- What you will do -
An exact repetition of all the entries that follow is required.

****************************************

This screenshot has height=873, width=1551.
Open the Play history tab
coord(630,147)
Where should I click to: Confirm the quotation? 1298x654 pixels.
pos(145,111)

****************************************

- Reply to the task -
This screenshot has height=873, width=1551.
Open the Play history tab
coord(630,147)
Where should I click to: Confirm the quotation? 1298x654 pixels.
pos(145,111)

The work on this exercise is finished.